Most smokers quit on their own without smoking cessation services, but research demonstrates that active referral to such programs does increase the rate of abstinence at six months compared with brief general advice (17.2% compared to 11.5%). Even text messaging has demonstrated cessation of smoking was 1.37 times higher (Weng et al., 2018). When in an environment where smoking is prohibited, such as during hospitalization, rates of cessation are at their highest. Smokers need support and encouragement as well. Fearing failure and then being judged by their family and peers has been identified as a significant barrier as well (Karas, Troxell & Snyder, 2018).

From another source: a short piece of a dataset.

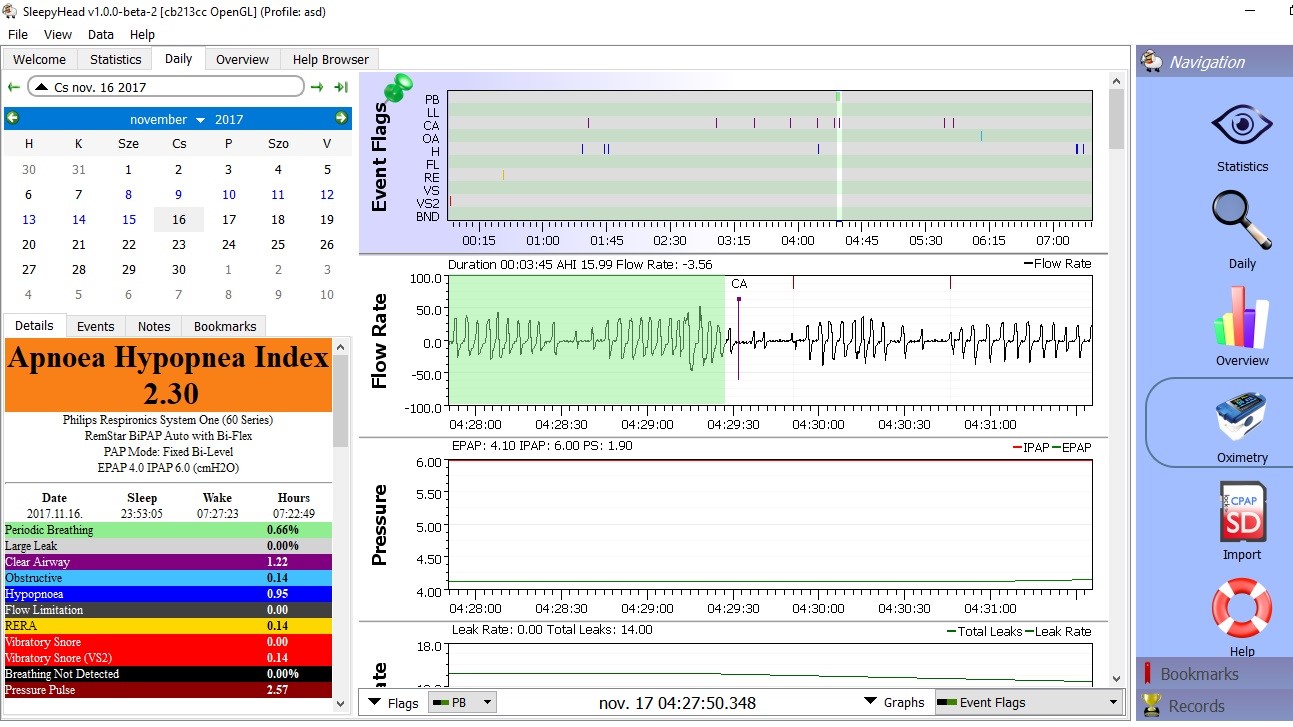The width and height of the screenshot is (1293, 727).
Task: Open the Oximetry device icon
Action: point(1241,418)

Primary care providers have a unique opportunity to impact smoking cessation rates. Clinical practice guidelines for treating tobacco use and dependence in primary care settings include a brief intervention: the “5 As” including: ask, advise, assess, assist, and arrange. Adhering to the first two is fairly well achieved, but clinicians aren’t fabulous at offering resources, assisting in quitting and following up. Sadly, more than half of all smokers report their healthcare provider even talking to them about quitting (Bailey et al., 2018).

Offering the option of smoking cessation assistance at most or all outpatient visits substantially improves the odds of reaching at patient at the point of readiness to change. Long-term quit rates are also improved over four years when cessation services can be provided and consistent discussion occurs in follow-up visits, even as infrequent as the annual wellness visit (Bailey et al., 2018).